■ EXTRAIT PROPOSÉ ■
━━━━━━━━━━━━━━━━

Et l’on se demande : À quoi bon ? Voilà un genre d’écrits dont on s’est passé pendant six mille ans. De rares gazettes, pendant les deux derniers siècles, contentaient amplement le besoin qu’ont les hommes de savoir (pourquoi ? pour rien) les petites choses qui se passent autour d’eux. Il y a cinquante ans, Paris n’avait guère qu’une dizaine de journaux, que se partageaient la politique et la littérature. La chronique, comme on l’entend aujourd’hui, en était à peu près absente. Personne n’en souffrait. On peut donc vivre sans elle. Depuis, elle a envahi toute la presse. Est-ce la curiosité de la foule qui a provoqué ce développement de la chronique ? ou bien est-ce la chronique qui a développé cette badauderie ? Mystère.

Mais qui donc, Seigneur ! lit toutes ces chroniques parisiennes qui s’étalent tous les jours à la première ou à la seconde page des journaux ? Les gens du métier ne les lisent guère. Les délicats les effleurent tout au plus du bout des cils. Les hommes occupés aux travaux de l’esprit n’ont même pas le temps et n’auraient point le goût de les parcourir. Toutes ces chroniques ont les lecteurs qu’elles méritent et auxquels d’ailleurs elles s’adressent. Et ce sont exactement les mêmes qui se délectent aux romans de M. Georges Ohnet.

━━━━━━━━━━━━━━━━

■ DONNÉES FOURNIES ■
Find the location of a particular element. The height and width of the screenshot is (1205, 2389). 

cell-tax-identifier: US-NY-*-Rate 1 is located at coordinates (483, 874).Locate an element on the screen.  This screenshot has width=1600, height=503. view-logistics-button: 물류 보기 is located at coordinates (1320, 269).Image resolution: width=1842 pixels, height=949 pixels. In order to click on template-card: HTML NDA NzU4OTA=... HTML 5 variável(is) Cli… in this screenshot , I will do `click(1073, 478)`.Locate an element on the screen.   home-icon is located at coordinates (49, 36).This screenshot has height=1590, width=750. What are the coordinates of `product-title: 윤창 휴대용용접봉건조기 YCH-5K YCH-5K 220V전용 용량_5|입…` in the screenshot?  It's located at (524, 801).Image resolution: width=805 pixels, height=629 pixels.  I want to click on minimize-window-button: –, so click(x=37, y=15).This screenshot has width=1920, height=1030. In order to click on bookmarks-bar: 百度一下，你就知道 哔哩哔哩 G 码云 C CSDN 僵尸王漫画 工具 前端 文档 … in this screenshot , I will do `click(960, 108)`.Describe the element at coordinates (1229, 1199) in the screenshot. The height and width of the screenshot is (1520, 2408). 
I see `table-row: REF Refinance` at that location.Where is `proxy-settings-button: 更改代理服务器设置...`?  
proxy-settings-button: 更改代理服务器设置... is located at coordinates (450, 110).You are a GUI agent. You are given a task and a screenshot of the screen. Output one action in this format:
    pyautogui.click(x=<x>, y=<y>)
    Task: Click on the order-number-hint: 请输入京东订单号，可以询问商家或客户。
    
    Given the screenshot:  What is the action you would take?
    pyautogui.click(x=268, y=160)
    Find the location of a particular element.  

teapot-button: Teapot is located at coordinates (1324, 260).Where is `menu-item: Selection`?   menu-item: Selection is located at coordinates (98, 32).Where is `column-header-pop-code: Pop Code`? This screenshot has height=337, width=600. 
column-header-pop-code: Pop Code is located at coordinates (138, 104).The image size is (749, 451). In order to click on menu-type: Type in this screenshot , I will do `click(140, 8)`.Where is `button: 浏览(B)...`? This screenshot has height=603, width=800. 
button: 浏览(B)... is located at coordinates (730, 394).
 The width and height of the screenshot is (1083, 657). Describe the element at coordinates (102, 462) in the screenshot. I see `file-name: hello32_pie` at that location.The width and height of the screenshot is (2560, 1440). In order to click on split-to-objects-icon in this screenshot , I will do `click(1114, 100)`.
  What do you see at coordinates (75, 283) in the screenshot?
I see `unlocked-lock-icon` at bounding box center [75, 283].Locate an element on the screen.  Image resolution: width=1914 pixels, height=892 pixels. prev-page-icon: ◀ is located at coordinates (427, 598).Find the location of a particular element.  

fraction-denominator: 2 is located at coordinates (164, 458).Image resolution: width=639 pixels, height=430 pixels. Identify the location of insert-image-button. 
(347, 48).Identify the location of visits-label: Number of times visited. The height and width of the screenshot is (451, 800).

━━━━━━━━━━━━━━━━

■ LISTE DES TÂCHES ■
1) Selon l'extrait, quelles catégories de personnes ne lisent guère, ou pas du tout, les chroniques parisiennes ?
2) Comment rendre en anglais cette phrase de l'extrait : « Il y a cinquante ans, Paris n'avait guère qu'une dizaine de journaux, que se partageaient la politique et la littérature. » ?
Les lignes n'interviennent pas dans ce travail.

■ CORRIGÉ ■
1)
- Les gens du métier
- Les délicats
- Les hommes occupés aux travaux de l'esprit

2) Fifty years ago, Paris had hardly more than about ten newspapers, which politics and literature divided between them.